TDAH et consigne orale : quand entendre ne veut pas dire intégrer...
- Christopher Trisman
- 10 févr.
- 3 min de lecture

Chez les enfants qui ont un TDAH, la consigne orale est souvent une source majeure de malentendus.
Pas parce qu’ils n’écoutent pas.
Pas parce qu’ils s’en fichent.
Mais parce que le traitement de l’information orale mobilise exactement les fonctions les plus fragiles chez eux.
Et pourtant, l’école, la famille et le monde professionnel reposent encore énormément sur l’oral.
Entendre n’est pas comprendre
Un enfant peut regarder l’adulte, hocher la tête, dire « oui », puis faire autre chose.
De l’extérieur, cela ressemble à de la distraction ou à de la provocation.
En réalité, plusieurs choses peuvent se produire en même temps :
- l’enfant entend la consigne mais n’en retient qu’un fragment
- il comprend le début mais perd la suite
- il saisit l’objectif mais pas les étapes
- il est déjà mobilisé par autre chose au moment où la consigne est donnée
- Le message est bien arrivé… mais il n’a pas été stabilisé.

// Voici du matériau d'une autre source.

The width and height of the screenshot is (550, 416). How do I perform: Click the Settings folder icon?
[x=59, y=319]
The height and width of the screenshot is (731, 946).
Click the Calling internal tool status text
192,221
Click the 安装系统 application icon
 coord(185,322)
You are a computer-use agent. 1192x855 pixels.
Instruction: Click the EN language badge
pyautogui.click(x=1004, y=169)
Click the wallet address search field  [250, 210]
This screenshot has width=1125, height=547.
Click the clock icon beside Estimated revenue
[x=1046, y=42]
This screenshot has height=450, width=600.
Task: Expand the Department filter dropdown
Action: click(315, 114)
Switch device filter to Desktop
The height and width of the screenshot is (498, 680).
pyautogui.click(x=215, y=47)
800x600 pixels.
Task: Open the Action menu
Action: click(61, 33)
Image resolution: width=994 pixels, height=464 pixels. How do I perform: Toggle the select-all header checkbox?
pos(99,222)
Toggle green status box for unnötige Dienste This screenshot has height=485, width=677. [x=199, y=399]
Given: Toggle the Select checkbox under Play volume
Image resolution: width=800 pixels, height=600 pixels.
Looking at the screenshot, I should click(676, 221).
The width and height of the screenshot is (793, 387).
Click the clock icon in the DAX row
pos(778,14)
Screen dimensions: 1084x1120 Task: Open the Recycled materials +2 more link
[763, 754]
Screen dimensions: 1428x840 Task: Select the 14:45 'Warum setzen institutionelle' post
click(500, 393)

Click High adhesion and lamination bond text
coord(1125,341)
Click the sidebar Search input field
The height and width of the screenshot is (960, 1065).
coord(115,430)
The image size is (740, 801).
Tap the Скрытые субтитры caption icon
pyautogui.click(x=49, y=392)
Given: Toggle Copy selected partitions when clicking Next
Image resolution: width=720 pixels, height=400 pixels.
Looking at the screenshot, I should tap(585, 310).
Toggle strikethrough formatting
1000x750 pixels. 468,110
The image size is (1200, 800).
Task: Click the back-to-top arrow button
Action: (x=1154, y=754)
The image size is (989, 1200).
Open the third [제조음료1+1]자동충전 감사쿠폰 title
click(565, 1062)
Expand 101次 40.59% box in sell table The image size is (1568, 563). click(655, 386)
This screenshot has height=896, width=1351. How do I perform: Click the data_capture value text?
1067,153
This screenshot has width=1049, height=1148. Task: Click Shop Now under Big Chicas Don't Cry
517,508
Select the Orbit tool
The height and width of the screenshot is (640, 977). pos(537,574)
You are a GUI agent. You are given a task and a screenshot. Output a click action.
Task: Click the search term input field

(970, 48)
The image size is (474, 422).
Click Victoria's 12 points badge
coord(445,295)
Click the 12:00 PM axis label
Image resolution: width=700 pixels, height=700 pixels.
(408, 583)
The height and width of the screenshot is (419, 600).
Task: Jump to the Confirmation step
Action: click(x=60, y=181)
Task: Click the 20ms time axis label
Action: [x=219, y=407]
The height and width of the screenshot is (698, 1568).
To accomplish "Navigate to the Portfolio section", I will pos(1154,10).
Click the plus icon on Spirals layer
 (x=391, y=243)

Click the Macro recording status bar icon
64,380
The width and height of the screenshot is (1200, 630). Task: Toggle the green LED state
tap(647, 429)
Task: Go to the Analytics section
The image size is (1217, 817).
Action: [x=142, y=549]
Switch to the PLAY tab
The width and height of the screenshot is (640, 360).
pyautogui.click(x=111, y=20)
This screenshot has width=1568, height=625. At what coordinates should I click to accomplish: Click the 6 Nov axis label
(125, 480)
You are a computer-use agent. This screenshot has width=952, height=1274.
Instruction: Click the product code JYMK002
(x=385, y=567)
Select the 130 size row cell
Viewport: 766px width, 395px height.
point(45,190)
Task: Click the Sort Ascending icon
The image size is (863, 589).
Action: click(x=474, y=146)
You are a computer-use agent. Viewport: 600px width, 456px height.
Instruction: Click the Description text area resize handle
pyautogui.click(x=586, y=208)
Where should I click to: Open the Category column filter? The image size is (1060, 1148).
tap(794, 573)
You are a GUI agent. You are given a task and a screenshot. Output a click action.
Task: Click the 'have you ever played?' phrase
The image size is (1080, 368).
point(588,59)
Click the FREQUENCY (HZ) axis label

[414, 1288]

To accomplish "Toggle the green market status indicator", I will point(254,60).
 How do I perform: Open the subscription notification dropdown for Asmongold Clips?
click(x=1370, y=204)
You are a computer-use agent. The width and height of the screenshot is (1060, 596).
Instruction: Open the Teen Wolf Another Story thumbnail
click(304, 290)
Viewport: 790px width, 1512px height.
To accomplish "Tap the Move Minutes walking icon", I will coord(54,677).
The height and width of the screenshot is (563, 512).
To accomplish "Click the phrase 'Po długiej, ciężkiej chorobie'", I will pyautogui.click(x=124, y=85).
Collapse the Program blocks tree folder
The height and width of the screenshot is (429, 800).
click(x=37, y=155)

La consigne orale demande un effort invisible
Une consigne orale impose à l’enfant de :
- écouter sans support visuel
- maintenir l’information en mémoire
- inhiber les pensées parasites
- organiser mentalement les étapes
Chez un enfant qui a un TDAH, ce cocktail est coûteux.
Très coûteux.
Et plus la consigne est longue, rapide ou implicite, plus le risque de décrochage augmente.
Quand la consigne devient source de tension
À force de ne pas répondre correctement aux consignes orales, l’enfant finit par :
- se faire reprendre sans cesse
- être perçu comme inattentif ou opposant
douter de ses capacités
- anticiper l’échec avant même de commencer
Certains enfants cessent même d’essayer.
Non par paresse, mais par lassitude.
Le piège du « je te l’ai déjà dit »
C’est l’une des phrases les plus destructrices pour ces profils.
Parce que oui, la consigne a été dite.
Mais elle n’a pas été intégrée.
Répéter plus fort ou plus vite n’aide pas.
Ajouter de la pression non plus.
Ce qui manque, ce n’est pas la volonté.
C’est un support de traitement.
Ce qui aide vraiment face aux consignes orales
Ce qui fonctionne, ce n’est pas de supprimer l’oral, mais de l’appuyer :
- fractionner les consignes
- les reformuler avec des mots simples
- vérifier la compréhension en demandant à l’enfant de redire avec ses mots
- associer l’oral à un support visuel, écrit ou gestuel
- donner une consigne à la fois, surtout en situation de stress
Ces ajustements ne facilitent pas trop.
Ils rendent la consigne accessible.
À l’adolescence et à l’âge adulte
Les difficultés ne disparaissent pas.
Elles changent de contexte :
- Réunions.
- Instructions rapides.
- Consignes données à l’oral puis jamais réécrites.
Beaucoup d’adultes qui ont un TDAH développent des stratégies de compensation :
- tout noter
- demander systématiquement une confirmation écrite
- reformuler à voix haute
- éviter certaines situations
Quand ces stratégies sont comprises et acceptées, elles deviennent des forces.
Quand elles sont jugées, elles deviennent une source d’anxiété.
Changer le regard sur la consigne
Un enfant qui ne suit pas une consigne orale n’est pas en train de tester l’adulte.
Il est en difficulté de traitement de l’information.
Adapter la consigne, ce n’est pas baisser les exigences.
C’est permettre à l’enfant de montrer ce qu’il sait vraiment faire.
Conclusion !
Chez les personnes qui ont un TDAH, la consigne orale est un point de fragilité majeur, souvent mal interprété.
La rendre claire, soutenue et vérifiable, c’est réduire les conflits, restaurer la confiance et libérer l’accès aux apprentissages.
Ce n’est pas l’enfant qu’il faut forcer à mieux entendre.
C’est l’environnement qu’il faut aider à mieux transmettre.